Emily Johnson is an American dancer, writer, and choreographer of Yup'ik descent. She grew up in Sterling, Alaska, and is based in New York City. She is artistic director of her performance company, Emily Johnson/Catalyst. Johnson is a organizer for the First Nations Dialogues New York/Lenapehoking. She has worked part-time at Birchbark Books, an independent bookstore owned by author Louise Erdrich.
Heid E. Erdrich is a poet, editor, and writer. Erdrich is Ojibwe enrolled at Turtle Mountain.
Red Eye Theater is a multidisciplinary creative laboratory dedicated to the development and presentation of boundary-breaking performance work in Minneapolis, Minnesota. It was founded in 1983 by writer/director Steve Busa, performer Miriam Must, and visual artist Barbara Abramson.

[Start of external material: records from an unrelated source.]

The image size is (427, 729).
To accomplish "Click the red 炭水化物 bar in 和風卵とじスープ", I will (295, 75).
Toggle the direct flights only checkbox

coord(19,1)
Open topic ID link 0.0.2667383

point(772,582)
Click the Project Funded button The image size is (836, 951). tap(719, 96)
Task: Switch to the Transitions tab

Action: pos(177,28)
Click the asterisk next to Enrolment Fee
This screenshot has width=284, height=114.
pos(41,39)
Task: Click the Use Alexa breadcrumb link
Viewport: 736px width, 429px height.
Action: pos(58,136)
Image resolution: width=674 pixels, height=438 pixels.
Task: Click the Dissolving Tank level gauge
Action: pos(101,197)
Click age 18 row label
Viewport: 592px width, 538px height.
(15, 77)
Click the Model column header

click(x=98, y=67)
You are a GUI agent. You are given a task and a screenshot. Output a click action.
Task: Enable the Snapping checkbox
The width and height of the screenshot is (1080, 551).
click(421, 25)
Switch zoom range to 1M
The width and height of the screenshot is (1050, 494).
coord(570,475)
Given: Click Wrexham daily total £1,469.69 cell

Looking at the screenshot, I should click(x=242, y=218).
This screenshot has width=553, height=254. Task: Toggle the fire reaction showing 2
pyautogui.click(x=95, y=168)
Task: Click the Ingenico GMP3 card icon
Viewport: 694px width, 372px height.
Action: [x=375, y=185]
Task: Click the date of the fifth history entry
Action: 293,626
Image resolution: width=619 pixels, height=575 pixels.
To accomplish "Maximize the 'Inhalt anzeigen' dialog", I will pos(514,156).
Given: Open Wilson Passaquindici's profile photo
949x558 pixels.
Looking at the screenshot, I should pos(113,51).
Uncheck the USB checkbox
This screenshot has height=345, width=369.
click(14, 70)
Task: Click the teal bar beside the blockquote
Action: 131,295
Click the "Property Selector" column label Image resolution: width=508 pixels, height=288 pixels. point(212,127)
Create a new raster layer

Sarah Michelson is a British choreographer and dancer who lives and works in New York City, New York. Her work is characterized by demanding physicality and repetition, rigorous formal structures, and inventive lighting and sound design. She was one of two choreographers whose work was included in the 2012 Whitney Biennial, the first time dance was presented as part of the bi-annual exhibition. Her work has also been staged at The Walker Art Center, Jacob’s Pillow Dance Festival, The Kitchen, and the White Oak Dance Project. She received New York Dance and Performance awards for Group Experience (2002), Shadowmann Parts One and Two (2003), and Dogs (2008). She has served as associate director of The Center for Movement Research and associate curator of dance at The Kitchen. Currently choreographer in residence at Bard's Fisher Center, she is the recipient of their four-year fellowship to develop a commissioned work with Bard students and professional dancers.
Original Local: Indigenous Foods, Stories and Recipes from the Upper Midwest is a recipe/collage book written by Heid E. Erdrich, published by the MN Historical Society Press in Minneapolis, Minnesota. Heid E. Sherman is a member of the North Dakota Turtle Mountain Band of the Ojibwe people who is currently based in South Minneapolis. Her cookbook explores native american cuisine and indigenous ingredients, within a globally-aware framework that includes stories, recollections and anecdotes.